Even so, the members of St. Peter's United Church of Christ in New Haven, Missouri sought me out.  They were persistent in asking me to "pray about it."  And I discerned this to be a setting where my gifts might be useful.  So, from June 16, 2024 - February 15, 2026, I served as the interim pastor and teacher of this congregation.  It was a blessed time for me.  My leadership was received with enthusiasm.  I served as a consultant in the interim process, relying often on the wisdom of others who have navigated through this type of specialized ministry successfully.  The members at St. Peter's UCC and I grew to love one each other.  The church, which had known great sadness and some deep disappointments, began to flourish.  But, after twenty months, I discerned that it was time for me to go--to retire again.  We were settling in.  Things were becoming too comfortable.  The church needed another pastor for the next leg of the transition.  And so, we said goodbye a week ago.  It was truly a "good goodbye."

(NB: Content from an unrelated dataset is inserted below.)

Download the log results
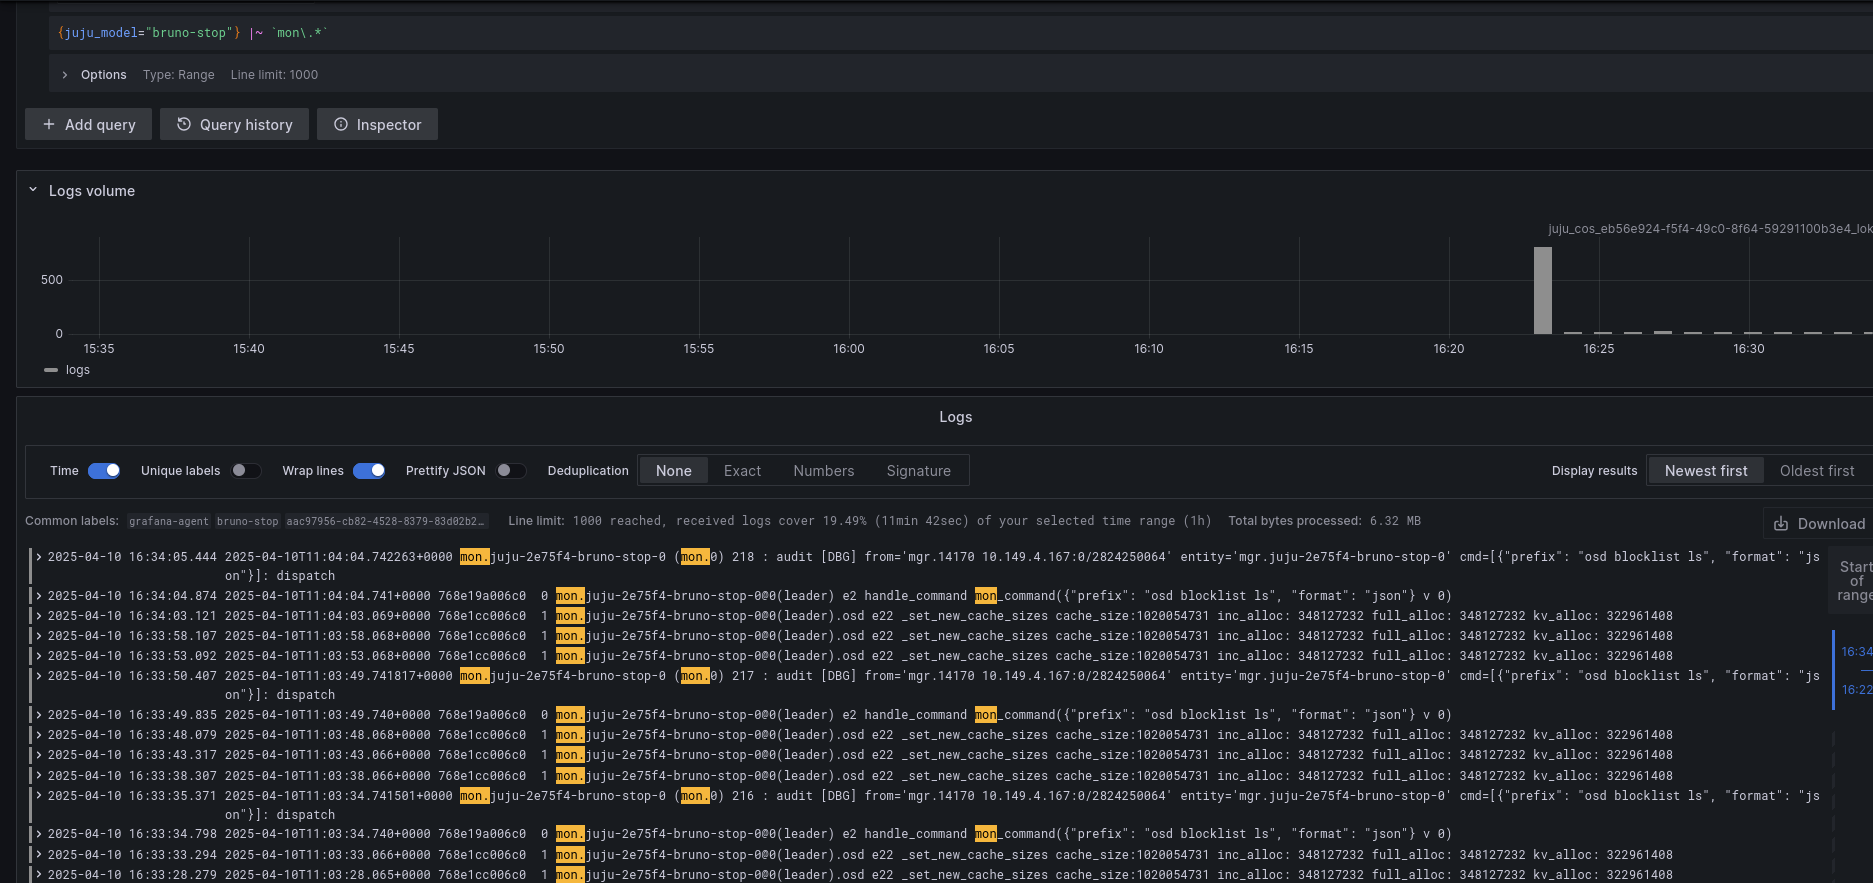Viewport: 1873px width, 883px height. (x=1819, y=524)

I feel a bit lost now without the relationships I had enjoyed.  I miss these people--these brothers and sisters, siblings in Christ.  I am grieving.  The same has been true in every setting when I have left over the forty-four years since my ordination.  Some might say I'm too legalistic about endings, that my boundaries are too rigid.  Some might think I never really cared about the members, but that's not true.  I cared (and still care) deeply; but for the good of the church and its future, I leave and move on.

I give thanks for those with whom God has called me to share life and ministry.  I remember them in my silent prayers.  I ache when I discover that former members are going through a difficult time.  I grieve when I read of those who have died.  But, it is not my place to be engaged as I was before.  I go, so that God may raise up others with other gifts to serve with Christ's church.

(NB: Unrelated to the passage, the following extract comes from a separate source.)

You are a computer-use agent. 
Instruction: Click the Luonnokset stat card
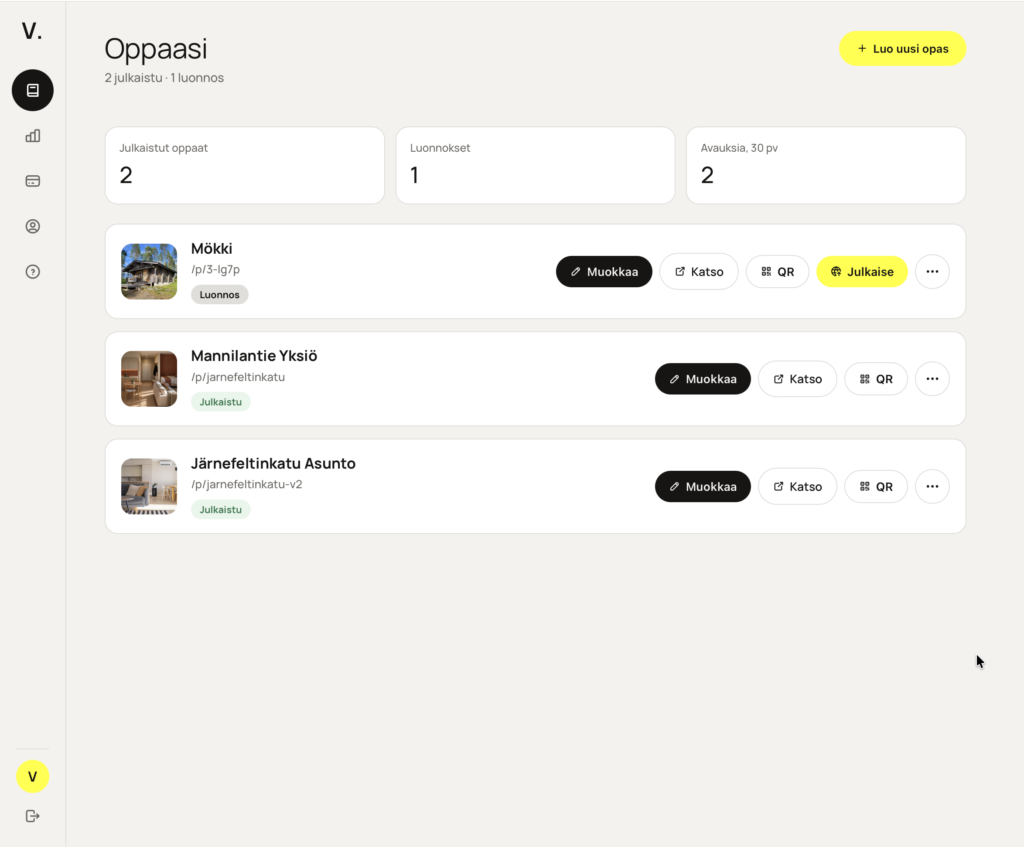(x=536, y=165)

I am retired (again).  I'm finding my way.  I'm resting.  I'm reconnecting with old friends.  I'm waiting for spring, so that I can be outside.  And, through it all, I am carrying in my heart many fond memories of ministry with God's people.  I am praying in the words of the United Church of Christ's farewell liturgy, "that our time together and our parting are pleasing to God." 

God is present in every season of life--including this one; and I am blessed!